Rachat

Avec le rachat de la librairie Guillot à Albi (Tarn), officialisé devant notaire le 6 juillet, Yves Lagier assure faire sa dernière acquisition. L’ancien cadre dirigeant de la Fnac (1) estime avoir atteint la taille qu’il envisageait au départ pour son "bouquet de librairies" qui comprend, outre Guillot, l’ex-librairie Sudre, à Lavaur, reprise en 2011, l’ancienne Noir sur blanc, à Gaillac, rachetée en 2014, et le point de vente de Graulhet, créé en 2016. Cet ensemble baptisé @ttitude est complété par un site Internet et un entrepôt logistique ouvert en avril dernier, et propose 60 000 titres. Il dégage un chiffre d’affaires proche de 1,8 million d’euros. La distance entre chaque librairie n’excède pas une cinquantaine de kilomètres. "Le but de ce groupe, qui s’apparente à une librairie généraliste de premier niveau, est d’assurer sur plusieurs points du département un service performant grâce à une logistique souple, notamment pour les commandes clients, détaille Yves Lagier. Tous les magasins sont livrés avant 13 heures, 94 % de nos livres arrivent en moins de 3 jours et 50 à 60 % en moins de 48 heures."

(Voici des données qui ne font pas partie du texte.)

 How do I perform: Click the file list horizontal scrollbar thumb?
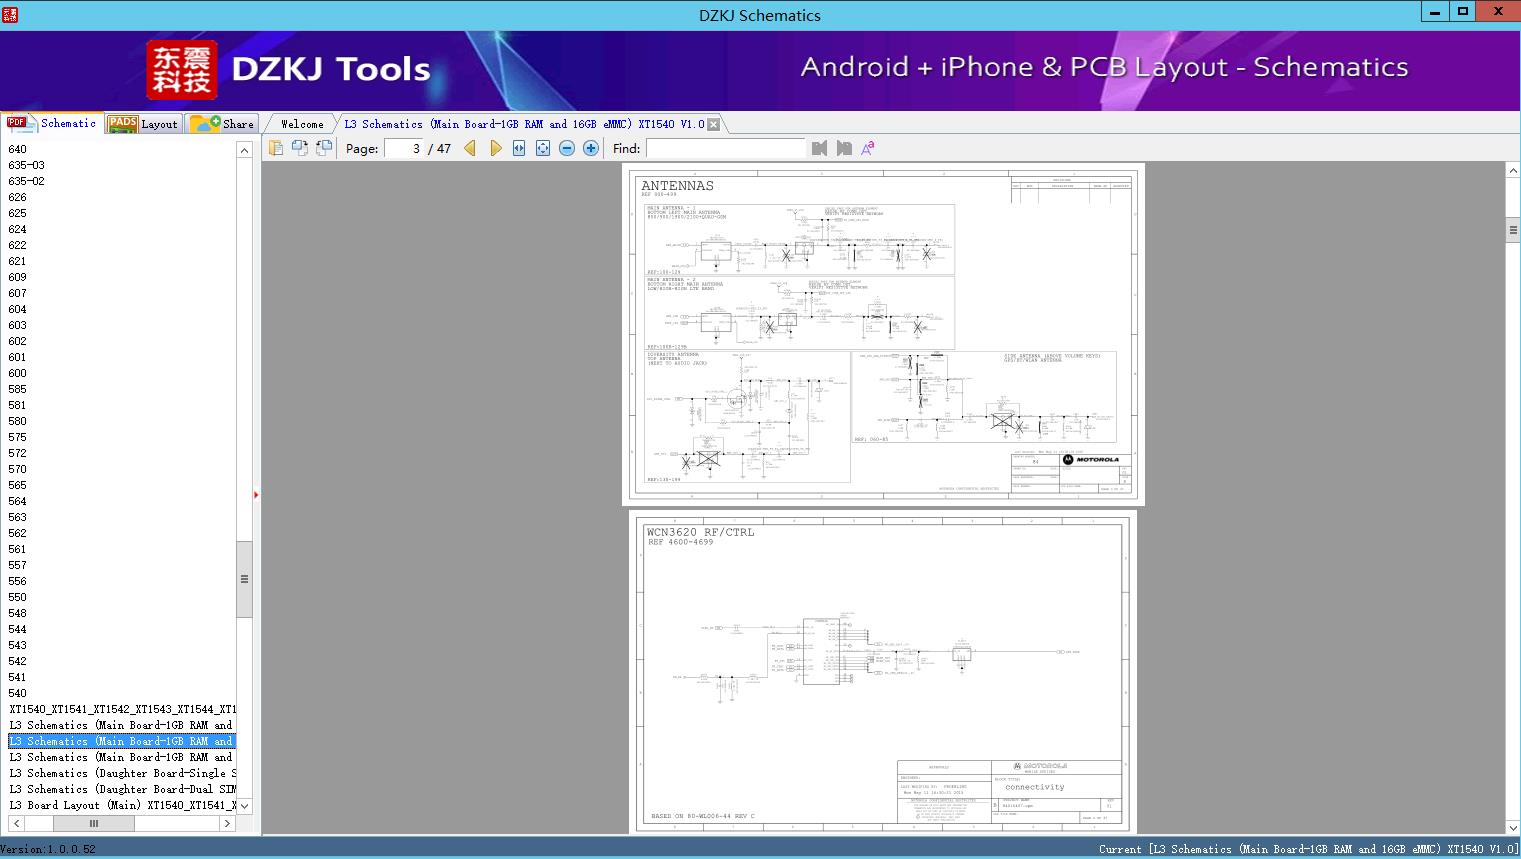coord(94,823)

Le libraire va appliquer ce fonctionnement à Albi dès la réouverture de Guillot, le 17 juillet. Si la librairie possède un bel espace, "convivial et chaleureux", et des vitrines offrant une large visibilité, le magasin de 200 m2 demande toutefois une réorganisation afin d’en améliorer la circulation. Il fermera quelques jours début juillet avant de connaître des travaux de structure engagés d’ici à la fin de l’année. Son assortiment sera également rééquilibré, en faveur notamment des adolescents et des jeunes adultes, sans pour autant négliger "les points forts que sont la littérature, l’universitaire et le scolaire-parascolaire", pointe Yves Lagier, qui aimerait "baisser l’âge moyen des clients de Guillot". Ces modifications devraient engendrer une hausse de l’activité au comptant, fixée aujourd’hui à 325 000 euros, soit un peu plus de la moitié du chiffre d’affaires total, et que le libraire aimerait faire gonfler de 20 % d’ici à trois ou quatre ans. Pour soutenir son projet, dont le coût est "classique pour une librairie de 600 000 euros de CA", assure t-il, Yves Lagier a fait appel aux partenaires habituels : l’Adelc, le CNL, la Région et la Drac.

Cécile Charonnat

(1) Voir LH 1104 du 4.11.2016, p. 28.